Al arribar a los 70 haremos una larga pausa con el primer gran editor que le siguió a Julio Postigo: José Israel Cuello y Editora Taller. Al pensar el libro moderno dominicano tenemos que detenernos en esta etapa donde la edición estaba guiada por visiones políticas, estéticas, pasionales. Gracias a las portadas de Cuadrado tenemos aquellas ediciones clásicas, como la de “El masacre se pasa a pie” (1973), de Freddy Prestol Castillo; gracias a Taller, conocimos a autores haitianos como Jacques Roumain, Stephan Alexis y René Depestre. En aquellas ediciones habrá que recordar, además, la presencia de Asdrúbal Domínguez, e historias no gratas, como aquella recogida y tijeras dadas a un poemario de Manuel Rueda, que ojalá y algún día se conozca en su verdadera extención.

Después de Taller, e influido por el mismo espíritu casi utópico, desde finales de los 70, encontramos a Miguel Cocco y Editora Alfa y Omega.
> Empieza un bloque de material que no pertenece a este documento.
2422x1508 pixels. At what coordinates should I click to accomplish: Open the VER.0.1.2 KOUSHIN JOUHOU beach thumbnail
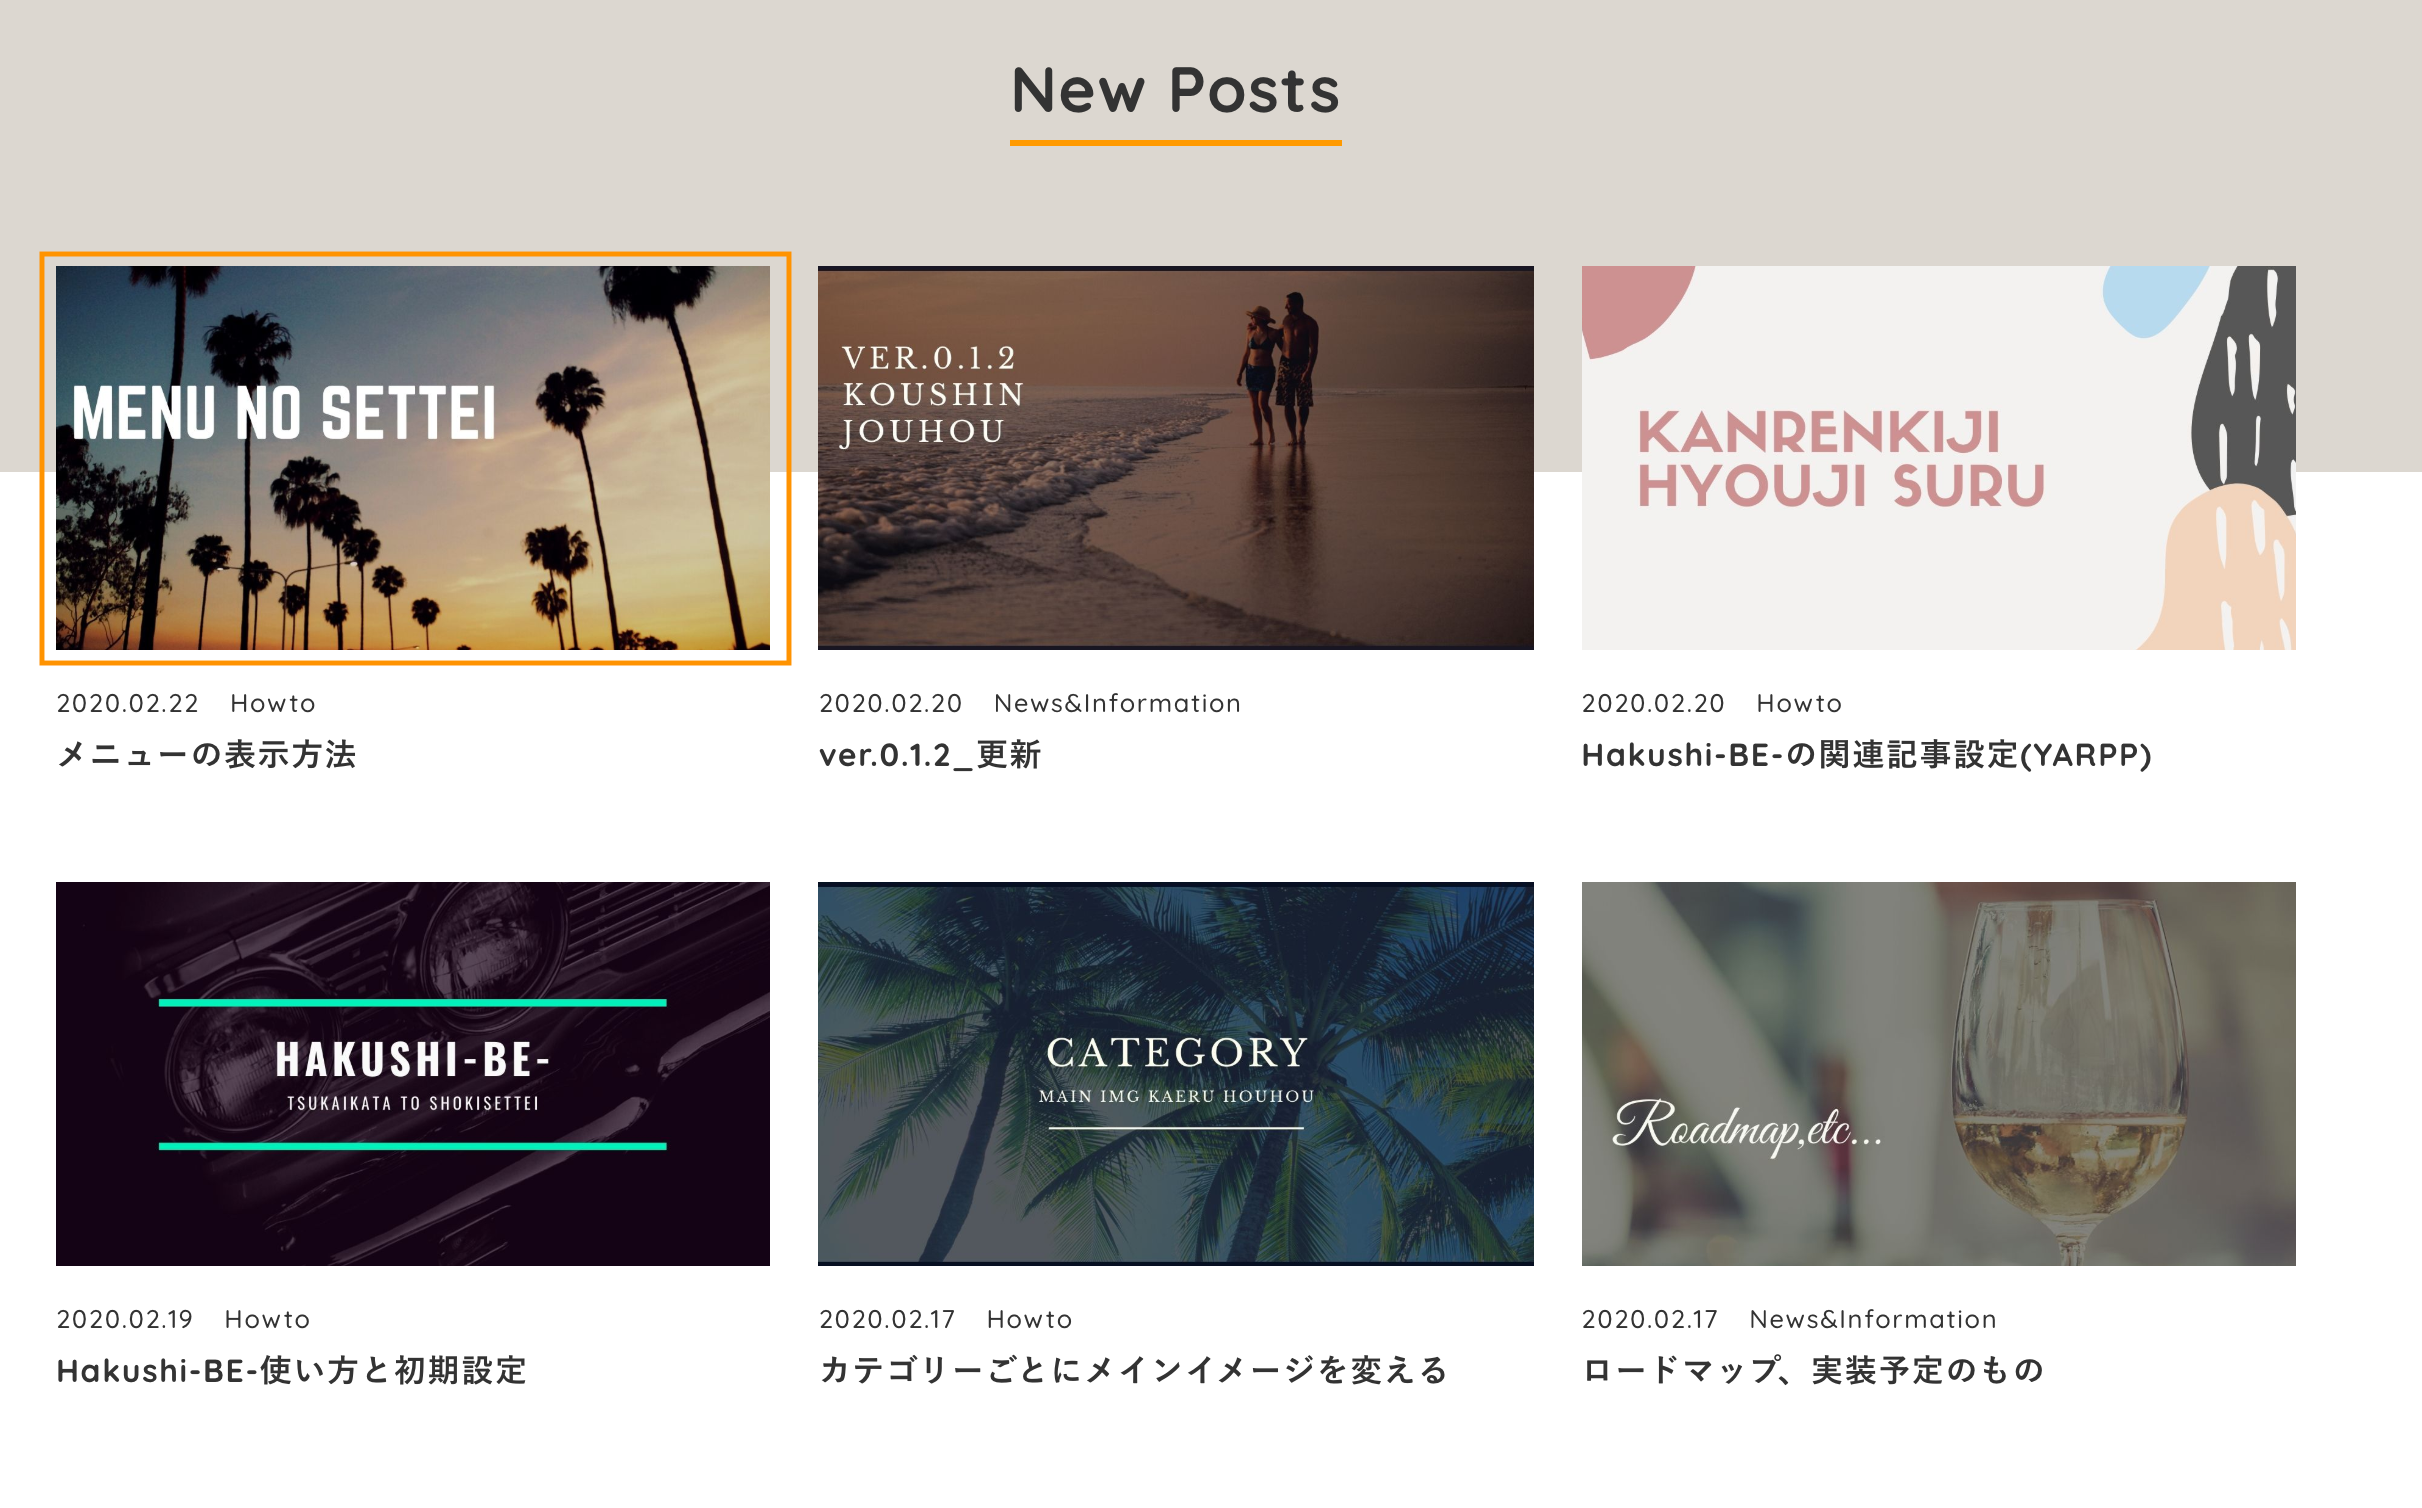click(1175, 457)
En aquel edificio de la calle José Contreras trabajaron los dos diseñadores esenciales de la modernidad editorial: Amaury Villalba y José Mercader, a los que se le agregaba, de vez en cuando, otro gran artista visual, Fran Almánzar. Tanto Villalba como Mercader no sólo se destacaron como excelentes grabadistas –al igual que Cuadrado. En esencia ambos fueron artistas visuales, para quienes el libro era una extensión del afiche, el cuadro, la obra.

Tanto Taller como Alfa y Omega tendrían los más amplios pabellones, explicándose las condiciones políticas que le dieron origen, la sensación de familia y de creatividad en sus entornos, el papel del editor como persona que advierte el valor literario, que apuesta a la significación de las letras y demuestra una pasión por el objeto libro.

José Israel Cuello y Miguel Cocco tirarían la toalla del mundo editorial al alborear los 90. La política conducía por otras vías y ya los libros tomaban otras rutas.

En los 90 esta raza de editores estaría en proceso de extinción. No todos los dueños de editoras podrían llamarse editores. Entre un impresor y un editor hay una diferencia fundamental: en el primer todo se reduce al valor comercial; en el segundo, si bien lo financiero no se descarta, al mismo tiempo se produce una fidelidad a la verdad del texto impreso, un cuidado en elaboración, y muchas veces una relación emocional con los colores y formas que se dan a conocer. Miguel De Camps y su Editora Manatí es uno de los últimos espacios donde se seguirá la estela de don Julio Postigo.

Al final encontraremos a Editora Amigo del Hogar y a una diseñadora también esencial, Nipón de Saleme; incluiremos la labor de los gobiernos, las empresas, pero ya eso será otro capítulo. Mientras tanto, celebremos la salud del libro dominicano.